Necesito que le digas al sacerdote de la misa a la que vas los domingos que no está bien que use su homilía para hablar en contra de las personas homosexuales. Que le digas a tu amiga Ivette Laviada que se dé cuenta de que sus artículos y posts en Facebook promueven la homofobia y el rechazo a los jóvenes LGBT y que sus ideas no caben en el mundo de hoy. Que este fin de semana, cuando salgas a comer con tu familia y hablen de que “¿viste lo que pasó en el Congreso de Yucatán?”, les dejes clarísima tu postura. Que no tengan duda de que ya es hora de que todas las personas tengamos todos los derechos.

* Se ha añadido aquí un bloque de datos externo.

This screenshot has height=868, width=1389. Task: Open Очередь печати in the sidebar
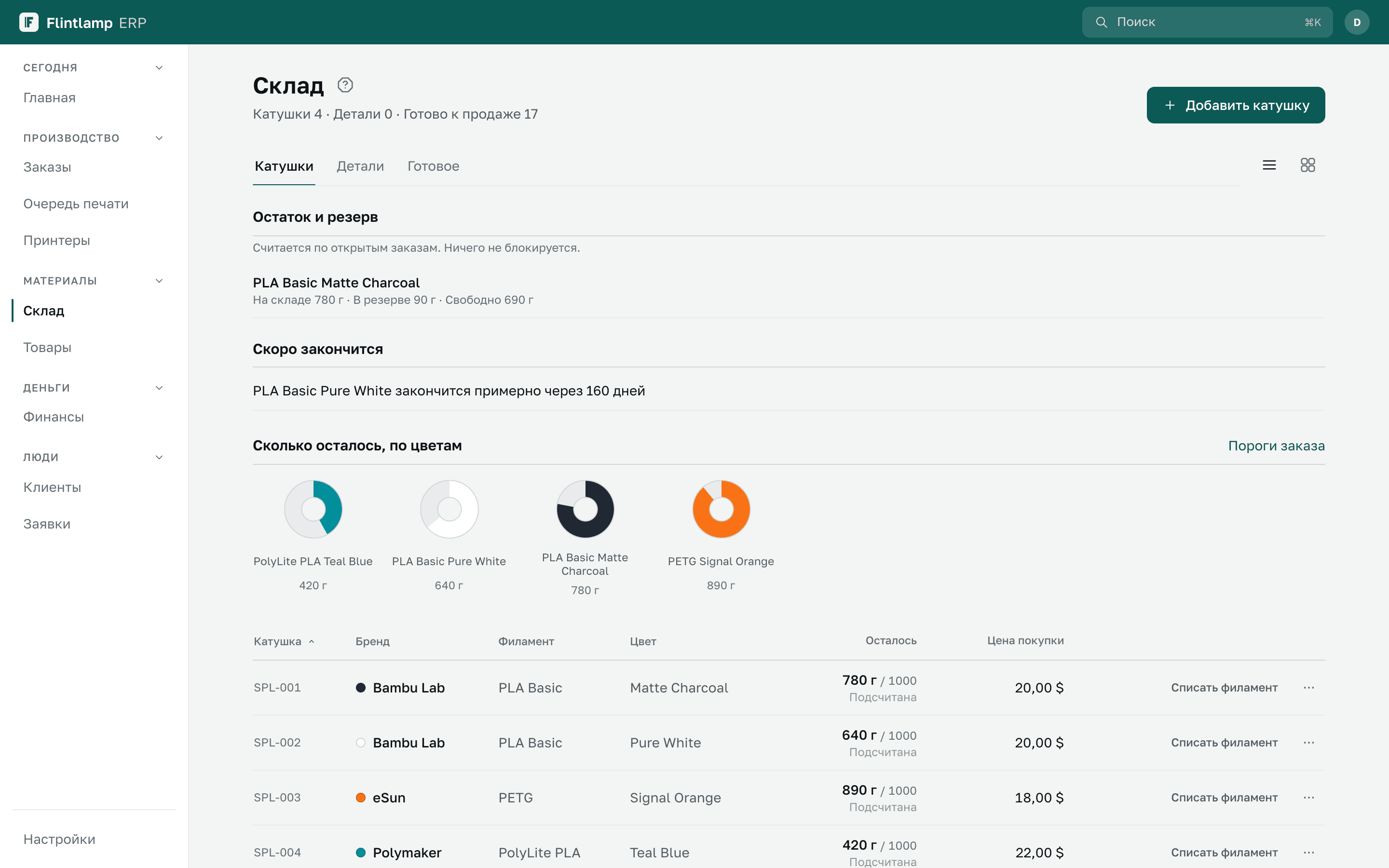point(76,204)
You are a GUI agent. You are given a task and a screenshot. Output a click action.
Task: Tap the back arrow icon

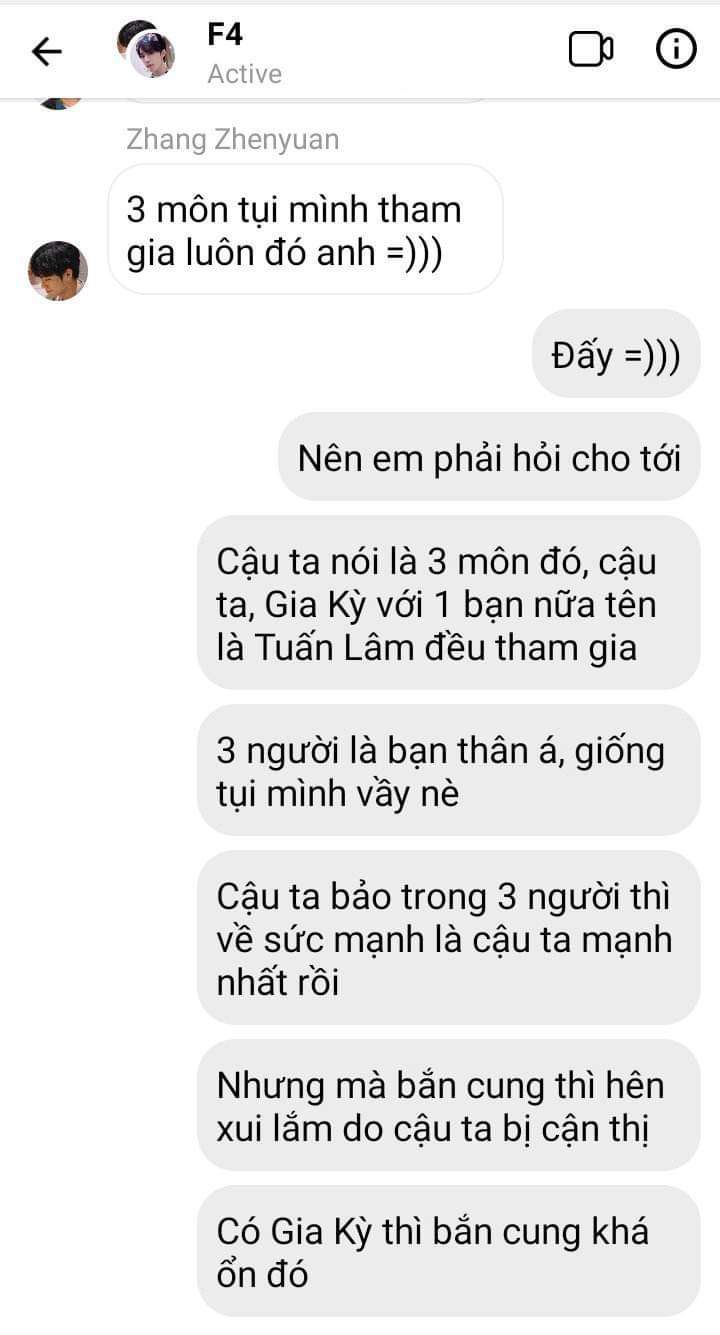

Necesitamos que la próxima vez que alguien en WhatsApp te comparta un mensaje en contra de mí, mi novio, mi familia y mis derechos, no sólo ruedes los ojos y te quedes callado sino que cuestiones a esa persona y le expliques por qué no debe apoyar ese mensaje. Necesito que le llames por teléfono y le digas: amor es amor. Que te vayas a echar un café con ella para platicarlo más si es necesario.

Necesito que no evites esas conversaciones incómodas sino que las tengas. Que las generes. Que te acostumbres a hablar de esto. Necesitamos que le digas a tus amigos gays y lesbianas que estás con ellos. Que salgas a marchar con nosotros. Por nosotros. Dices que eres nuestro aliado, que nos apoyas, que contamos contigo. Veo que pones un filtro de arcoíris en tu foto de perfil cada mes de junio. Pues aquí tienes otras sugerencias. Porque lo que has dicho y hecho está muy padre. Nos ha ayudado. Pero no es suficiente.

Porque yo y todas las personas LGBT+ que conozco llevamos años teniendo esa conversación incómoda. Llevamos toda la vida y no ha sido suficiente. La costumbre de la discriminación no hace más ligera ni más amable ni menos dura esa discriminación. Sabemos que sí, estamos avanzando y estamos acompañados. Sabemos que las posturas de gente como Rosa Adriana Díaz son cada vez menos bienvenidas. Que las voces a favor de la igualdad son cada vez más que las voces en contra.

Este miércoles fue un mal día y estamos acostumbrados. Es triste y da coraje y se siente de la chingada. Pero mañana volveremos a hacer lo que mejor sabemos hacer: no rendirnos y no dar ni un paso atrás. Te invito a hacer lo mismo.

 

* Enrique Torre Molina (@ETorreMolina) es activista y consultor de temas LGBT+ para empresas, gobiernos, medios de comunicación y universidades. Ha sido campaigner de organizaciones internacionales y la revista The Economist lo nombró uno de los 50 Top Diversity Professionals. Co-fundó Colmena 41, organización que conecta e inspira a la comunidad LGBT+ y aliados a través de eventos, investigación y colaboración.